**Task objective**
Return the listing beneath precisely, with every line intact.

START Supplied material

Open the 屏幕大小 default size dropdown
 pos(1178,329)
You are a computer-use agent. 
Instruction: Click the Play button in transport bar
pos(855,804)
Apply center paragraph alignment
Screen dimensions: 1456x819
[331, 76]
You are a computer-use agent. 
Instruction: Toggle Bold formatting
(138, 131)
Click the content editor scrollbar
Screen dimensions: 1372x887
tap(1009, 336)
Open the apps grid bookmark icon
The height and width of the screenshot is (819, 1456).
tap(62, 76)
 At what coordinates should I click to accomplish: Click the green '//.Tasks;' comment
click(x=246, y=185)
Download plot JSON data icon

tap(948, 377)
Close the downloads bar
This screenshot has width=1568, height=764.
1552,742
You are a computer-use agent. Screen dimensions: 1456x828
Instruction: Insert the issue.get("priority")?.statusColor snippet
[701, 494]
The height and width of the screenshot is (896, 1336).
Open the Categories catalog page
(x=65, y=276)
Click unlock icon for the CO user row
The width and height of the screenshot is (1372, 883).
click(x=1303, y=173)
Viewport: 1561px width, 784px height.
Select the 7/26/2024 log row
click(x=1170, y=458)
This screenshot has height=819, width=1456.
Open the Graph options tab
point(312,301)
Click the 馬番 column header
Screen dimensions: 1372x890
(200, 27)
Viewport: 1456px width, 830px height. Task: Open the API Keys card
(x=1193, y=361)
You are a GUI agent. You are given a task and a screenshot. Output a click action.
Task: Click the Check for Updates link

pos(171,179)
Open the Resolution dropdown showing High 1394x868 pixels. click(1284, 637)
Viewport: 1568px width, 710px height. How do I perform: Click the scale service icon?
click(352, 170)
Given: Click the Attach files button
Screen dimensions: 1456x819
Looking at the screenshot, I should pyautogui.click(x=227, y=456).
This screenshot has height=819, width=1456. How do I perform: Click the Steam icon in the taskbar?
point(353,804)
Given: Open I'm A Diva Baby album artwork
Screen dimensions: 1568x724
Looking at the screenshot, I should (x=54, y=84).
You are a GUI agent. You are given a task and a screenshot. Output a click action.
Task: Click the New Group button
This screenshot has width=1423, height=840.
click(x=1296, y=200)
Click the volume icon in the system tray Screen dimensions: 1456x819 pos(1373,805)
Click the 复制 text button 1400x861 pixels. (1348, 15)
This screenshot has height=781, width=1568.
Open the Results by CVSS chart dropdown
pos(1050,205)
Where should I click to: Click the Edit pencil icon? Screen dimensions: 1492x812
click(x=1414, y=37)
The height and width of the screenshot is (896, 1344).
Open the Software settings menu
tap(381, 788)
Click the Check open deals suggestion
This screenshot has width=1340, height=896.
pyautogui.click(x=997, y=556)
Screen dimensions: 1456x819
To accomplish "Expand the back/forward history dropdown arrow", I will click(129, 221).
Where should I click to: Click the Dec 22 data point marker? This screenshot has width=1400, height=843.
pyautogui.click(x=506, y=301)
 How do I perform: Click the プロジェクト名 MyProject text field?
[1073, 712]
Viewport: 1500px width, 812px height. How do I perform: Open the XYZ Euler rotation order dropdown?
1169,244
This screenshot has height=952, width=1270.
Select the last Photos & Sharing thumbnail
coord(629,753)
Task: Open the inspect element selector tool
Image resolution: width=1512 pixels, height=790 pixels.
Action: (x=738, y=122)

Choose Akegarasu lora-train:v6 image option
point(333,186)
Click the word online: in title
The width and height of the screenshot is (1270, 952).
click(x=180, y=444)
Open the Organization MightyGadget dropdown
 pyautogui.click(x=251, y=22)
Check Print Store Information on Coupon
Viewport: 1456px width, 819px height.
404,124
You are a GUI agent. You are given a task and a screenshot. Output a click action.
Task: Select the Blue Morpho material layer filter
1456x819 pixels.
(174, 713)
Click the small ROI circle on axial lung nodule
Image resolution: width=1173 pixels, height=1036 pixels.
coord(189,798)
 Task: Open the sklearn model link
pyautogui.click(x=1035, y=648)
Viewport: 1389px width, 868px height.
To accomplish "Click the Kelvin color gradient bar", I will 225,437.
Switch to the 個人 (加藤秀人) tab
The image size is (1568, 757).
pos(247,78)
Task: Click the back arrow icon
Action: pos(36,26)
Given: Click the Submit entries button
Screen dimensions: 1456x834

END Supplied material

**Result for this exercise**
Open the 屏幕大小 default size dropdown
 pos(1178,329)
You are a computer-use agent. 
Instruction: Click the Play button in transport bar
pos(855,804)
Apply center paragraph alignment
Screen dimensions: 1456x819
[331, 76]
You are a computer-use agent. 
Instruction: Toggle Bold formatting
(138, 131)
Click the content editor scrollbar
Screen dimensions: 1372x887
tap(1009, 336)
Open the apps grid bookmark icon
The height and width of the screenshot is (819, 1456).
tap(62, 76)
 At what coordinates should I click to accomplish: Click the green '//.Tasks;' comment
click(x=246, y=185)
Download plot JSON data icon

tap(948, 377)
Close the downloads bar
This screenshot has width=1568, height=764.
1552,742
You are a computer-use agent. Screen dimensions: 1456x828
Instruction: Insert the issue.get("priority")?.statusColor snippet
[701, 494]
The height and width of the screenshot is (896, 1336).
Open the Categories catalog page
(x=65, y=276)
Click unlock icon for the CO user row
The width and height of the screenshot is (1372, 883).
click(x=1303, y=173)
Viewport: 1561px width, 784px height.
Select the 7/26/2024 log row
click(x=1170, y=458)
This screenshot has height=819, width=1456.
Open the Graph options tab
point(312,301)
Click the 馬番 column header
Screen dimensions: 1372x890
(200, 27)
Viewport: 1456px width, 830px height. Task: Open the API Keys card
(x=1193, y=361)
You are a GUI agent. You are given a task and a screenshot. Output a click action.
Task: Click the Check for Updates link

pos(171,179)
Open the Resolution dropdown showing High 1394x868 pixels. click(1284, 637)
Viewport: 1568px width, 710px height. How do I perform: Click the scale service icon?
click(352, 170)
Given: Click the Attach files button
Screen dimensions: 1456x819
Looking at the screenshot, I should pyautogui.click(x=227, y=456).
This screenshot has height=819, width=1456. How do I perform: Click the Steam icon in the taskbar?
point(353,804)
Given: Open I'm A Diva Baby album artwork
Screen dimensions: 1568x724
Looking at the screenshot, I should (x=54, y=84).
You are a GUI agent. You are given a task and a screenshot. Output a click action.
Task: Click the New Group button
This screenshot has width=1423, height=840.
click(x=1296, y=200)
Click the volume icon in the system tray Screen dimensions: 1456x819 pos(1373,805)
Click the 复制 text button 1400x861 pixels. (1348, 15)
This screenshot has height=781, width=1568.
Open the Results by CVSS chart dropdown
pos(1050,205)
Where should I click to: Click the Edit pencil icon? Screen dimensions: 1492x812
click(x=1414, y=37)
The height and width of the screenshot is (896, 1344).
Open the Software settings menu
tap(381, 788)
Click the Check open deals suggestion
This screenshot has width=1340, height=896.
pyautogui.click(x=997, y=556)
Screen dimensions: 1456x819
To accomplish "Expand the back/forward history dropdown arrow", I will click(129, 221).
Where should I click to: Click the Dec 22 data point marker? This screenshot has width=1400, height=843.
pyautogui.click(x=506, y=301)
 How do I perform: Click the プロジェクト名 MyProject text field?
[1073, 712]
Viewport: 1500px width, 812px height. How do I perform: Open the XYZ Euler rotation order dropdown?
1169,244
This screenshot has height=952, width=1270.
Select the last Photos & Sharing thumbnail
coord(629,753)
Task: Open the inspect element selector tool
Image resolution: width=1512 pixels, height=790 pixels.
Action: (x=738, y=122)

Choose Akegarasu lora-train:v6 image option
point(333,186)
Click the word online: in title
The width and height of the screenshot is (1270, 952).
click(x=180, y=444)
Open the Organization MightyGadget dropdown
 pyautogui.click(x=251, y=22)
Check Print Store Information on Coupon
Viewport: 1456px width, 819px height.
404,124
You are a GUI agent. You are given a task and a screenshot. Output a click action.
Task: Select the Blue Morpho material layer filter
1456x819 pixels.
(174, 713)
Click the small ROI circle on axial lung nodule
Image resolution: width=1173 pixels, height=1036 pixels.
coord(189,798)
 Task: Open the sklearn model link
pyautogui.click(x=1035, y=648)
Viewport: 1389px width, 868px height.
To accomplish "Click the Kelvin color gradient bar", I will 225,437.
Switch to the 個人 (加藤秀人) tab
The image size is (1568, 757).
pos(247,78)
Task: Click the back arrow icon
Action: pos(36,26)
Given: Click the Submit entries button
Screen dimensions: 1456x834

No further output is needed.